[Dataset entries]
_ _ _ _ _

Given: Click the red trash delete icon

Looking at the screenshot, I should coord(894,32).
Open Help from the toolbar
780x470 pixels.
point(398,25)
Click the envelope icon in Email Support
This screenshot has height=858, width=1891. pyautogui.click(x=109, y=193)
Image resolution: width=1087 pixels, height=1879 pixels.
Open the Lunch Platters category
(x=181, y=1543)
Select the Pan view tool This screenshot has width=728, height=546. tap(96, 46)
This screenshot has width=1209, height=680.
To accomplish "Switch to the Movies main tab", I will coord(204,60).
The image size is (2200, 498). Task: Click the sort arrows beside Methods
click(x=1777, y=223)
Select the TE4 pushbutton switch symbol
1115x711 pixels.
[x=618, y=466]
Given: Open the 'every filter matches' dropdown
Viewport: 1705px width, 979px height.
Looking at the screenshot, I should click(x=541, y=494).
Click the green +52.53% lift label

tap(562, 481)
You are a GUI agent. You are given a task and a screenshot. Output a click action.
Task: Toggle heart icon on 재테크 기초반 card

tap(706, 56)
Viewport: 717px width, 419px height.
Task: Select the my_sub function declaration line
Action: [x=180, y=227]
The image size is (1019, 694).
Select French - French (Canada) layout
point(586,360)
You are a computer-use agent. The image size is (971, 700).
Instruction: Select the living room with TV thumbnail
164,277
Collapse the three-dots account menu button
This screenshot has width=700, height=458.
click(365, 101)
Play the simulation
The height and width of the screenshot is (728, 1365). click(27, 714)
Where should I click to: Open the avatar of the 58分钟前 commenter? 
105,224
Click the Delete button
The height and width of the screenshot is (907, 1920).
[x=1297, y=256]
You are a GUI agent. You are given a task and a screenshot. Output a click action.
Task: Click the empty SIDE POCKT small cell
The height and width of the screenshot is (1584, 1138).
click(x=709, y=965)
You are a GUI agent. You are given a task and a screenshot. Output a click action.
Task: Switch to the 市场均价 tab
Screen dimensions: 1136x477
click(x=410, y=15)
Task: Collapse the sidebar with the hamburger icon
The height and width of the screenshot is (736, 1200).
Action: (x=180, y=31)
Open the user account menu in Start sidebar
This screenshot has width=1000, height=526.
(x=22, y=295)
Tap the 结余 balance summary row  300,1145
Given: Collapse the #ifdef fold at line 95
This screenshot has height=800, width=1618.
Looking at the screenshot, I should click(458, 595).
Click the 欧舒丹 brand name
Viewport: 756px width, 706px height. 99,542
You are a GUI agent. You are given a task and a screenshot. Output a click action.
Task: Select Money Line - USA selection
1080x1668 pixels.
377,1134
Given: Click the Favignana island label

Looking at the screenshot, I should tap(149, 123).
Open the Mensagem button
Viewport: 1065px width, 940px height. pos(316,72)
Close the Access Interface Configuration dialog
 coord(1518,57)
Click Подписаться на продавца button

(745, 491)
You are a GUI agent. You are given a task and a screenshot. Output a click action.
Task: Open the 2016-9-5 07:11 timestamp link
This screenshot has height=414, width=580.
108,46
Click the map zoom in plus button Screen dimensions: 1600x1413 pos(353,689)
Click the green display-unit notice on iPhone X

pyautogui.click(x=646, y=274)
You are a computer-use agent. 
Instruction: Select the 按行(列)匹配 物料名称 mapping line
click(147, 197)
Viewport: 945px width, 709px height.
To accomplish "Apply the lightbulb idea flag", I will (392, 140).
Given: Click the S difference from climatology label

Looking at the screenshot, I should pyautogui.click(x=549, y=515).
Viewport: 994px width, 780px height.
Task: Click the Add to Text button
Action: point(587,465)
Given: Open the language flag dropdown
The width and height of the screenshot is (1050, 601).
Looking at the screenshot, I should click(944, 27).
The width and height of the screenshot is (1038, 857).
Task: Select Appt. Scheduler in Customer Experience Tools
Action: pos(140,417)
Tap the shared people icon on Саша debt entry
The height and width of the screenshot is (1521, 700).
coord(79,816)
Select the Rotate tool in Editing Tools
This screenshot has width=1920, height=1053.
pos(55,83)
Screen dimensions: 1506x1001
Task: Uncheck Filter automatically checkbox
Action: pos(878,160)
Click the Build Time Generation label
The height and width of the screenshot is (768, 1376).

_ _ _ _ _

WORK REQUEST:
Repeat the entries above exactly, leaving nothing out.

COMPLETED TASK:
Given: Click the red trash delete icon

Looking at the screenshot, I should coord(894,32).
Open Help from the toolbar
780x470 pixels.
point(398,25)
Click the envelope icon in Email Support
This screenshot has height=858, width=1891. pyautogui.click(x=109, y=193)
Image resolution: width=1087 pixels, height=1879 pixels.
Open the Lunch Platters category
(x=181, y=1543)
Select the Pan view tool This screenshot has width=728, height=546. tap(96, 46)
This screenshot has width=1209, height=680.
To accomplish "Switch to the Movies main tab", I will coord(204,60).
The image size is (2200, 498). Task: Click the sort arrows beside Methods
click(x=1777, y=223)
Select the TE4 pushbutton switch symbol
1115x711 pixels.
[x=618, y=466]
Given: Open the 'every filter matches' dropdown
Viewport: 1705px width, 979px height.
Looking at the screenshot, I should click(x=541, y=494).
Click the green +52.53% lift label

tap(562, 481)
You are a GUI agent. You are given a task and a screenshot. Output a click action.
Task: Toggle heart icon on 재테크 기초반 card

tap(706, 56)
Viewport: 717px width, 419px height.
Task: Select the my_sub function declaration line
Action: [x=180, y=227]
The image size is (1019, 694).
Select French - French (Canada) layout
point(586,360)
You are a computer-use agent. The image size is (971, 700).
Instruction: Select the living room with TV thumbnail
164,277
Collapse the three-dots account menu button
This screenshot has width=700, height=458.
click(365, 101)
Play the simulation
The height and width of the screenshot is (728, 1365). click(27, 714)
Where should I click to: Open the avatar of the 58分钟前 commenter? 
105,224
Click the Delete button
The height and width of the screenshot is (907, 1920).
[x=1297, y=256]
You are a GUI agent. You are given a task and a screenshot. Output a click action.
Task: Click the empty SIDE POCKT small cell
The height and width of the screenshot is (1584, 1138).
click(x=709, y=965)
You are a GUI agent. You are given a task and a screenshot. Output a click action.
Task: Switch to the 市场均价 tab
Screen dimensions: 1136x477
click(x=410, y=15)
Task: Collapse the sidebar with the hamburger icon
The height and width of the screenshot is (736, 1200).
Action: (x=180, y=31)
Open the user account menu in Start sidebar
This screenshot has width=1000, height=526.
(x=22, y=295)
Tap the 结余 balance summary row  300,1145
Given: Collapse the #ifdef fold at line 95
This screenshot has height=800, width=1618.
Looking at the screenshot, I should click(458, 595).
Click the 欧舒丹 brand name
Viewport: 756px width, 706px height. 99,542
You are a GUI agent. You are given a task and a screenshot. Output a click action.
Task: Select Money Line - USA selection
1080x1668 pixels.
377,1134
Given: Click the Favignana island label

Looking at the screenshot, I should tap(149, 123).
Open the Mensagem button
Viewport: 1065px width, 940px height. pos(316,72)
Close the Access Interface Configuration dialog
 coord(1518,57)
Click Подписаться на продавца button

(745, 491)
You are a GUI agent. You are given a task and a screenshot. Output a click action.
Task: Open the 2016-9-5 07:11 timestamp link
This screenshot has height=414, width=580.
108,46
Click the map zoom in plus button Screen dimensions: 1600x1413 pos(353,689)
Click the green display-unit notice on iPhone X

pyautogui.click(x=646, y=274)
You are a computer-use agent. 
Instruction: Select the 按行(列)匹配 物料名称 mapping line
click(147, 197)
Viewport: 945px width, 709px height.
To accomplish "Apply the lightbulb idea flag", I will (392, 140).
Given: Click the S difference from climatology label

Looking at the screenshot, I should pyautogui.click(x=549, y=515).
Viewport: 994px width, 780px height.
Task: Click the Add to Text button
Action: point(587,465)
Given: Open the language flag dropdown
The width and height of the screenshot is (1050, 601).
Looking at the screenshot, I should click(944, 27).
The width and height of the screenshot is (1038, 857).
Task: Select Appt. Scheduler in Customer Experience Tools
Action: pos(140,417)
Tap the shared people icon on Саша debt entry
The height and width of the screenshot is (1521, 700).
coord(79,816)
Select the Rotate tool in Editing Tools
This screenshot has width=1920, height=1053.
pos(55,83)
Screen dimensions: 1506x1001
Task: Uncheck Filter automatically checkbox
Action: pos(878,160)
Click the Build Time Generation label
The height and width of the screenshot is (768, 1376).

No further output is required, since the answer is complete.